Oil industry lobby groups sue US SEC to keep payments secret


Washington, DC – International development and relief organization Oxfam America expressed extreme disappointment that the oil industry has decided to try to use the courts to keep investors and the public in the dark regarding payments to resource-rich countries. The American Petroleum Institute, a lobby group representing companies such as BP, Exxon, Chevron and Shell, filed a lawsuit against the US Securities and Exchange Commission (SEC) yesterday to overturn a US law that will provide valuable information to investors and help prevent corrupt government officials from squandering oil and mineral wealth in resource-rich countries.

The law, known as Section 1504 or “Cardin-Lugar” provision of the Dodd-Frank Act requires oil, gas and mining companies to disclose payments, such as taxes, they pay to foreign governments for the extraction of oil and minerals. After missing the Congressional deadline by more than a year, the SEC issued final rules on August 22, 2012 and companies are required to start reporting their payments for fiscal years ending after September 30, 2013. Oxfam America believes the SEC conducted a robust and lengthy input process, thoroughly addressing public comments and analyzing the economic consequences of the final rules.

“By approving final regulations for the Cardin-Lugar provision, the SEC acted to lift the veil of secrecy on billions of dollars that flow every year from oil and mining companies to governments around the world,” said Ian Gary, senior policy manager of Oxfam America’s oil, gas and mining program. “The agency followed the letter of the law. Now it’s time for oil companies to comply with the final regulation, not fight it in the courts.

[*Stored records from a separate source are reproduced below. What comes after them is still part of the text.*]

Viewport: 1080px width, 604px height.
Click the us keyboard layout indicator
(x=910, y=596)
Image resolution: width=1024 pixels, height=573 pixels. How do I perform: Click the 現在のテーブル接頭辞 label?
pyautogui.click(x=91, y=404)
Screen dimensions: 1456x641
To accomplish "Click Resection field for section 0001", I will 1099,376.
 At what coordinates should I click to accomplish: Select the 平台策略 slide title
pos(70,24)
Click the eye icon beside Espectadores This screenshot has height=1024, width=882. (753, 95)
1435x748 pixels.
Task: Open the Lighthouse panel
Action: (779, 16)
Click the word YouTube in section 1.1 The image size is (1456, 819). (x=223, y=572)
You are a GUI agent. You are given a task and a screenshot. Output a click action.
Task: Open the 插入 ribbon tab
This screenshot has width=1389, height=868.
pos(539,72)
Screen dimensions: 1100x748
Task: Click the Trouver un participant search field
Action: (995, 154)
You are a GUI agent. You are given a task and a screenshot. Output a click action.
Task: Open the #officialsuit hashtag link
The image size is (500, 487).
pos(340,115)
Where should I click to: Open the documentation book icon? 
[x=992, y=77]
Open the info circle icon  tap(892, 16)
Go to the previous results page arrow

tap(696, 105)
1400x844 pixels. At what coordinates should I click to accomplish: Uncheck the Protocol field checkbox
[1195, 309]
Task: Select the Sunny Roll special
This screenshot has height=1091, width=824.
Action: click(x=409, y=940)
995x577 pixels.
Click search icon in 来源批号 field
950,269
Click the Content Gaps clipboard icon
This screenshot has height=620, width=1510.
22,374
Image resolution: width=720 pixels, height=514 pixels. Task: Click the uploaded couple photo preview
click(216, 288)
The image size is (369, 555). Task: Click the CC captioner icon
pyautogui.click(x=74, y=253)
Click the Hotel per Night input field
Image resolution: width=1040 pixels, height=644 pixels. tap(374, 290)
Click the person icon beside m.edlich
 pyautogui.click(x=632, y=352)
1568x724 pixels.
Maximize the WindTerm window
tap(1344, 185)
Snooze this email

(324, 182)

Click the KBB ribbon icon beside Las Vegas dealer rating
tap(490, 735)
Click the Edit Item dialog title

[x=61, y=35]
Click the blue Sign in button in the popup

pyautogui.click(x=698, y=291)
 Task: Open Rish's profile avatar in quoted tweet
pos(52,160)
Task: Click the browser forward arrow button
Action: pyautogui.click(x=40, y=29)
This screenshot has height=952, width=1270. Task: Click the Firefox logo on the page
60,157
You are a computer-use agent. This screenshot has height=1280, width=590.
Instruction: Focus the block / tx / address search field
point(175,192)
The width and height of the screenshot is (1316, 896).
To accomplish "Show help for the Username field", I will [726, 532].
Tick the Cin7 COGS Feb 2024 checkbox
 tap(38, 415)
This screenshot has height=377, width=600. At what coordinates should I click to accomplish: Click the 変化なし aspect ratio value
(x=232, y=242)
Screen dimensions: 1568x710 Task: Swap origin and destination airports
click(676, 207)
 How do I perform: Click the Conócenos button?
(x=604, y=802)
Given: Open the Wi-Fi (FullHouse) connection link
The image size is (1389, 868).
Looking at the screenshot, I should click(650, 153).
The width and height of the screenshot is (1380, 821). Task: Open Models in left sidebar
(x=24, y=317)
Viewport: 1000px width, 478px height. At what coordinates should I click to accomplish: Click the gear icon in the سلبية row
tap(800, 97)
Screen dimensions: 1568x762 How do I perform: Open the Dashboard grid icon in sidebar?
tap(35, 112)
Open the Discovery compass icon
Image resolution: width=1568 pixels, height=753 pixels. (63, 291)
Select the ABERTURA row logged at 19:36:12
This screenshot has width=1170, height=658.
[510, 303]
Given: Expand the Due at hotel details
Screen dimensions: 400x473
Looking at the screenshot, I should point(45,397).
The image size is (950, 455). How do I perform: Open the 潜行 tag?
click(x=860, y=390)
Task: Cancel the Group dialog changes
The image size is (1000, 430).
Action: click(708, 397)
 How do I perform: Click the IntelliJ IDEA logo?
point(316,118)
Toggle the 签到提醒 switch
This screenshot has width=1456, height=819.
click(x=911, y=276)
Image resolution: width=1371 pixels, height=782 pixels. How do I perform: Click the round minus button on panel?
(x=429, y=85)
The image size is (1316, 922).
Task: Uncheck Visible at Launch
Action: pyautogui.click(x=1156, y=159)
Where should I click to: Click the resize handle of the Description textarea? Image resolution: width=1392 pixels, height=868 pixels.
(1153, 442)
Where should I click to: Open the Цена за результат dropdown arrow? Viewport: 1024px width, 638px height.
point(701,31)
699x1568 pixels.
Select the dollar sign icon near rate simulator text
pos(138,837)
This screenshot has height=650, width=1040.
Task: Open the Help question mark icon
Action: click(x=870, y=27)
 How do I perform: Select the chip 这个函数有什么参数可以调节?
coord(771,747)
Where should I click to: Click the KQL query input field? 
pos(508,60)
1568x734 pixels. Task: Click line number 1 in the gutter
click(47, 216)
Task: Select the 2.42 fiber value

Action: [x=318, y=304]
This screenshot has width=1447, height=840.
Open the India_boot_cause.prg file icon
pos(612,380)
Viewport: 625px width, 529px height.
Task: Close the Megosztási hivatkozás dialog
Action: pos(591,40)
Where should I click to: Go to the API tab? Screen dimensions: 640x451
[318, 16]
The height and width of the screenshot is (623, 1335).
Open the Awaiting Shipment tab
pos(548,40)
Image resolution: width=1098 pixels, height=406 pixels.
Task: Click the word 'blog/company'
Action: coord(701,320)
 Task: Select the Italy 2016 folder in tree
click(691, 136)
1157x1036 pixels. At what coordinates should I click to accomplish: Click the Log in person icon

“We are greatly disappointed that the oil industry is trying to use the courts to bully the SEC and push for secrecy in their payments to governments.” said Gary. “We call on companies, such as BP, Exxon, Chevron and Shell, who are hiding behind industry associations to do their dirty work while espousing transparency rhetoric, to disassociate themselves from the lawsuit.”

In a recent review, the Government Accountability Office (GAO) concluded that the rule promulgated by the SEC is legally sound. Investors worth more than $1.2 trillion weighed in with the SEC, asking the agency to quickly implement a final rule that followed the statutory language and Congressional intent. Several companies, such as Talisman Energy, Statoil, AngloGold Ashanti and Newmont Mining already disclose payments in every country of operation, in some cases at the project level as the law and final rule requires. The final rule does not require companies to disclose contracts or contract terms, nor does it require companies to disclose proprietary information.

“If payment disclosures hurt bottom lines, then leading companies like Statoil and Talisman Energy would not already be disclosing this type of information,” said Gary. “Any well-run company should already collect and account for this information and if systems aren’t in place for tracking payments, investors need to ask why.

“The oil industry loves to trumpet their contributions to society but when a new law requires them to tell the public exactly how much money they pay to governments around the world, they bring out the lobbyists and file a lawsuit,” continued Gary. “This lawsuit is wholly incompatible with the industry’s transparency commitments and embrace of payment disclosure through such initiatives as the Extractive Industries Transparency Initiative.”


The lawsuit was filed in the United States District Court for the District of Columbia by the American Petroleum Institute (API), the US Chamber of Commerce, the Independent Petroleum Association of America and the National Foreign Trade Council.